The research revealed the punishing nature of the sport has seen women sustained 35 percent more injuries.

Data collected at the Australian Open from 2011 to 2016 found women sustained 201.7 injuries per 10,000 game exposures at the Grand Slam tournament.

In five of the six years examined, the research conducted in a collaboration between Tennis Australia and ACU’s School of Behavioural and Health Sciences found women called for more medical consultations

“While women play best-of-three-set matches at Grand Slams, (as opposed to best-of-five-sets for men), the within-point demands are generally greater for women players,” ACU PhD candidate Danielle Gescheit said.

“The rallies are longer, and women are less likely to rely on a big serve to gain cheap points.

“Women are comparatively slower but over the past 20 years ball speed has gone through the roof based on advancements in racquet and string technology. Therefore, women find themselves in compromising positions more often.”

Former Australian Open semi-finalist Johanna Konta, who has been affected by foot and hip injuries, spoke of the injury toll after her retirement from the Brisbane International in 2018.
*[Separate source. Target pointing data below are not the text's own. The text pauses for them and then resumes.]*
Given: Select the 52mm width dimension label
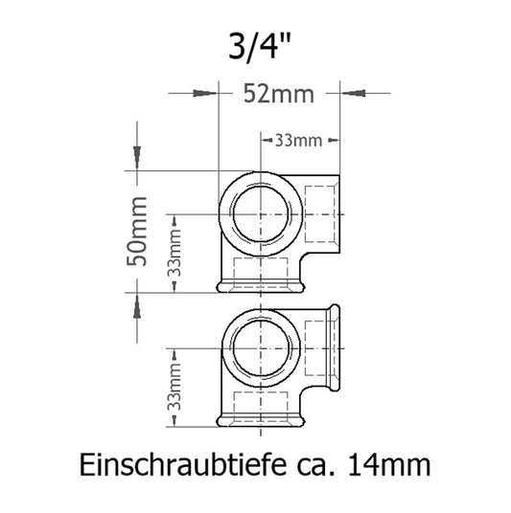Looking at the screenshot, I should (278, 94).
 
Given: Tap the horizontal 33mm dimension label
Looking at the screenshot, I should (297, 141).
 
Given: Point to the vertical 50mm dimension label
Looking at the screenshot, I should (139, 229).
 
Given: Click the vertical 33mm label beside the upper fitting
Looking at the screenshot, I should (175, 254).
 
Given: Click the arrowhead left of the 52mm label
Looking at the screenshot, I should (203, 94).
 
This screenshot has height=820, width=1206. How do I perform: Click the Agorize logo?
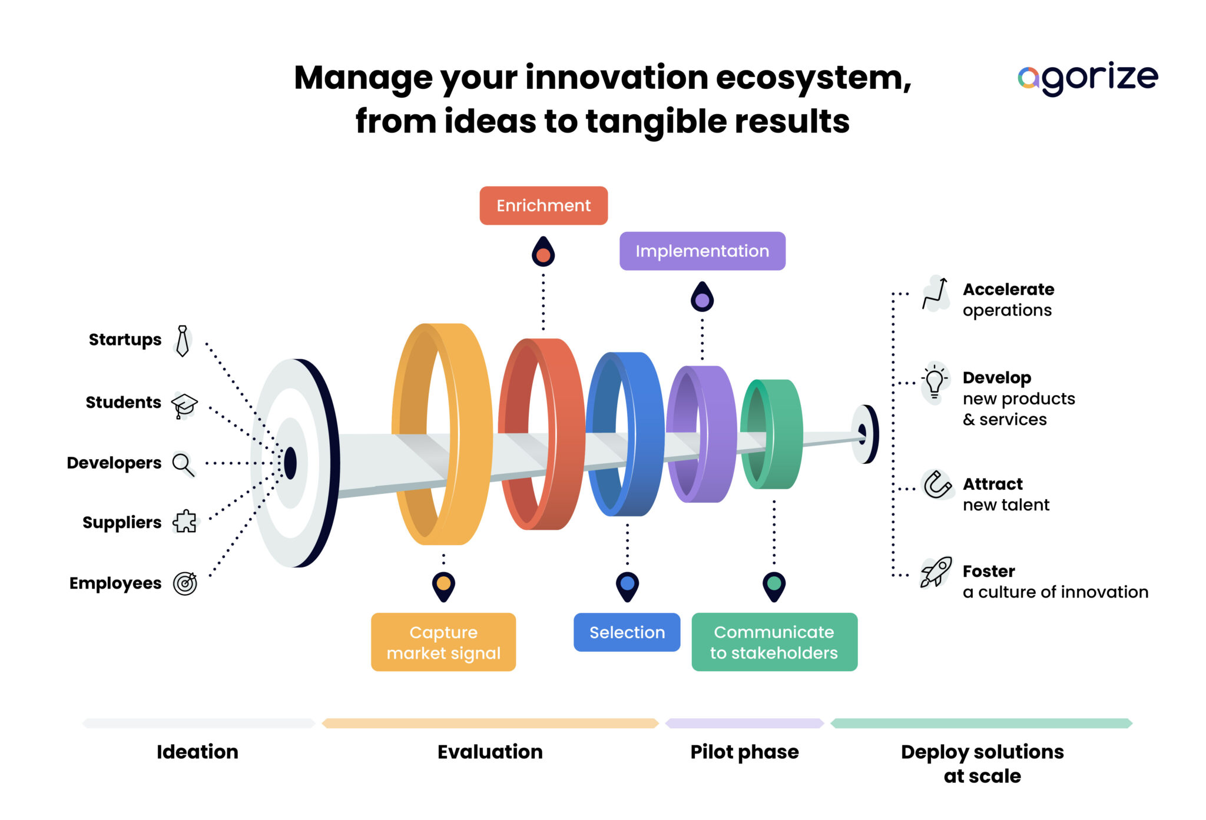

“Our game is becoming more and more physical and the tour, week in and week out, is becoming more demanding – just because (of) the level of play match in and match out,” she said.

The study, published in the Journal of Science and Medicine in Sport highlighted the most common injuries for women were shoulder, foot, wrist and knee. 

Gescheit said the findings would assist Australian Open organisers.

“It’s a unique sport,” she said.

“Players play between 22 and 25 tournaments a year, there’s high travel demands and during an event, you don’t know the duration of your match, what time it will be played and whether you’ll be required to play again.”